Wednesday, November 4, 2009

What's in a name? By Trent Becker

People have asked what our daughter's name means.

Ila Vieu sounds like I love you. That was what we were thinking when we thought up the name. After some sleuthing on the internet about this sort of literary debacling we've decided it is simply a phonological similarity: where it sounds like one thing, even though it isn't spelled the same.
In French, "il a vieux" would mean something like "It has old" which isn't the sort of meaning we were wanting to convey at all! And since there isn't an x it isn't even spelled right to be French, so there won't be that confusion anyway! It did get me thinking though, while we were trying to decide on a name, about Isle, which is the same root in Latin that Ila comes from... Ila Vieu = old, island
Ila: Islands are known for their independence and fragility as well as their prominence and steadfastness. These are good characteristics to have as an individual, and a leader. Who doesn't want their child to grow up to be affirmative and strong though, right?
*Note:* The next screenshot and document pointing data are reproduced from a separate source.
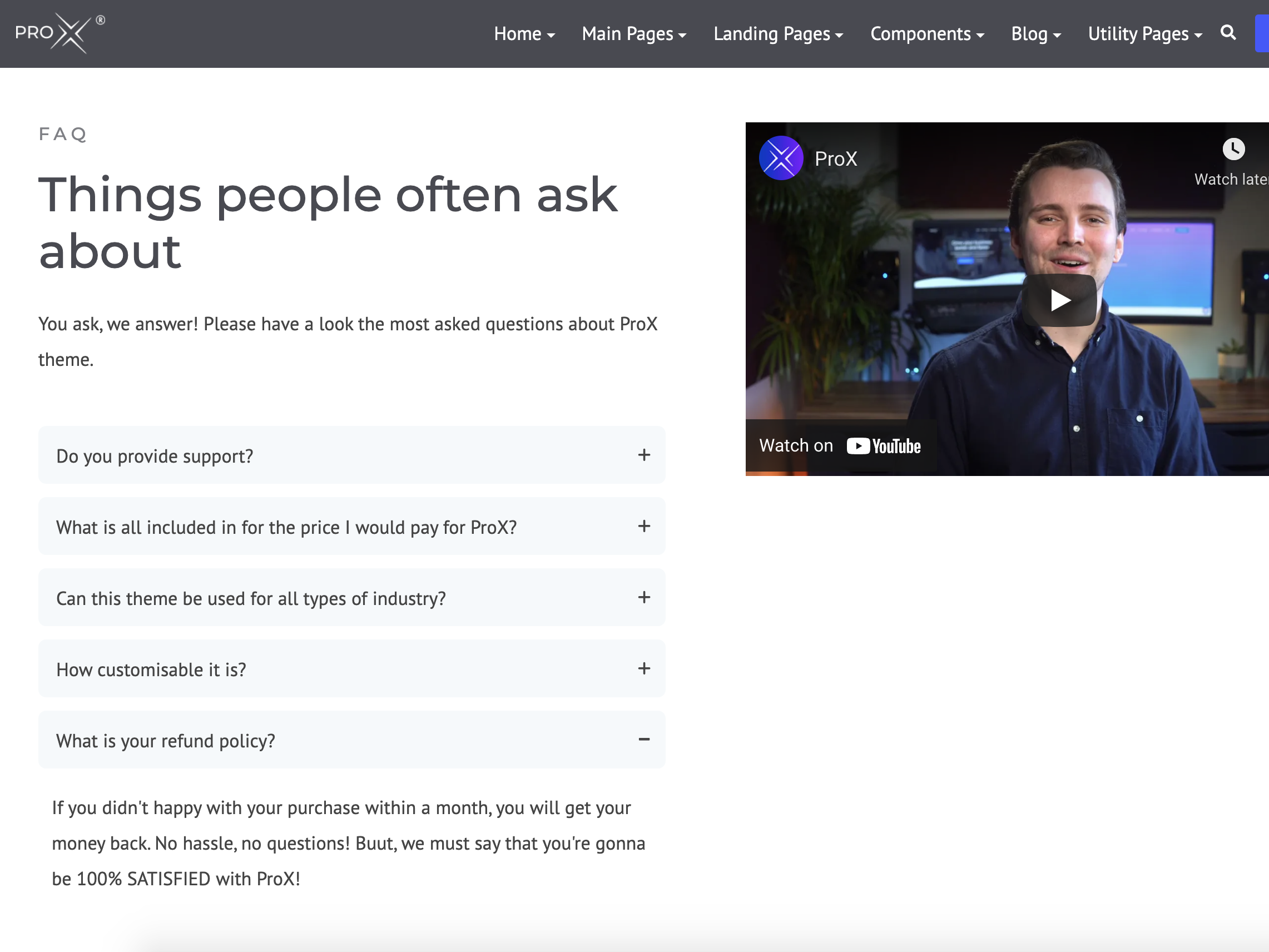Collapse minus icon on refund policy
Viewport: 1269px width, 952px height.
pos(644,740)
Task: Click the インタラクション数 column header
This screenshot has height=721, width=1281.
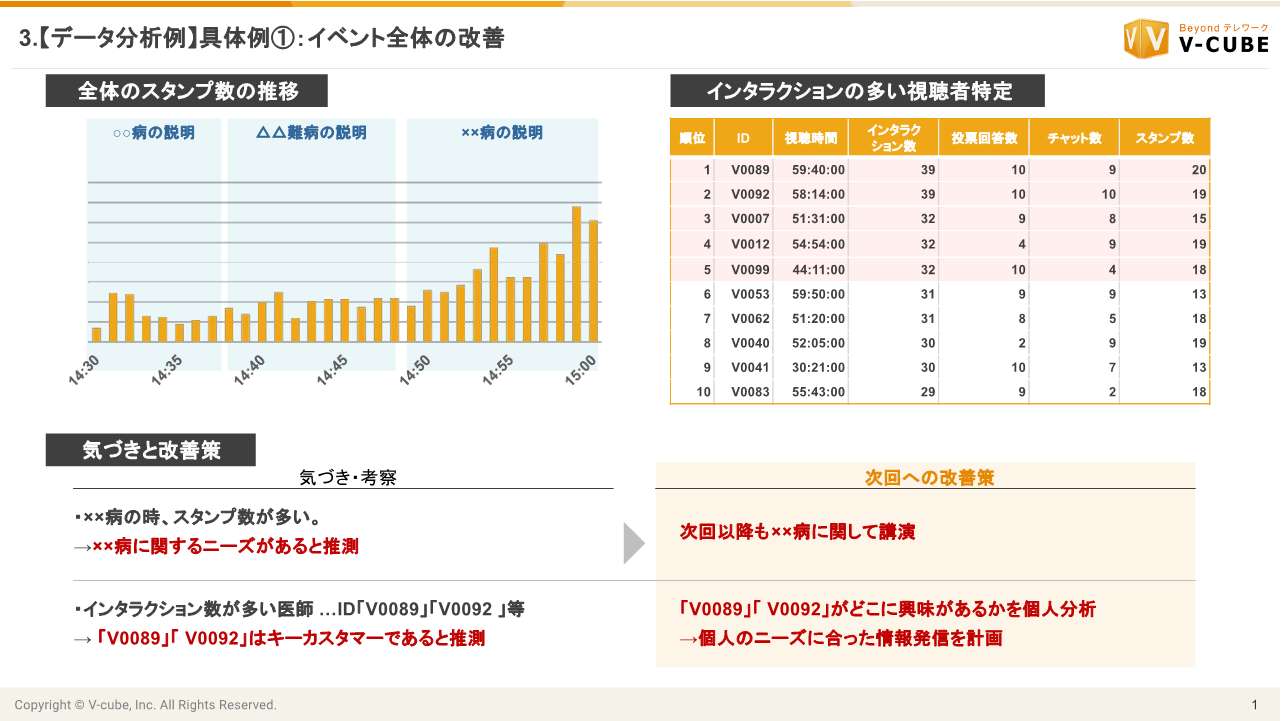Action: coord(894,136)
Vieu: Old... what is good about old? Well, we were talking about an island and it being steadfast, so that means it is around for a long time, weathering storms and the relentless waves crashing upon it day in and day out. These were the sorts of things I was thinking about when I was thinking of "Vieu" and its associations with oldness. It also sounds and looks very similar to 'view'. Something to gaze at, a beautiful thing or wonder, a reminder of something perfect. I also had these sorts of things tracing through my mind.
So, what does her name mean? At this point, God only knows. Of course it means I love you as a phonological similarity, and we'd like to preattribute all sorts of admirable traits and characteristics to it as well in hopes of Ila picking them up osmotically, or however, but time will tell if all of these things I've been saying end up defining our little Ila!

Monday, November 2, 2009

Ila's Birth Story, by Nicole Becker

It all began around 10pm on Wednesday (28th). We were about to go to sleep when I informed Trent that I was having more painful contractions than the false contractions I had been having for the past few weeks. We timed them for fun, and found that they were pretty sporadic, going from around 10 to 12 to 4 minutes apart, but a bit more painful nonetheless. I was also having some back pain. After an hour of timing them we decided that I could be in early labor but sleep would be the best option.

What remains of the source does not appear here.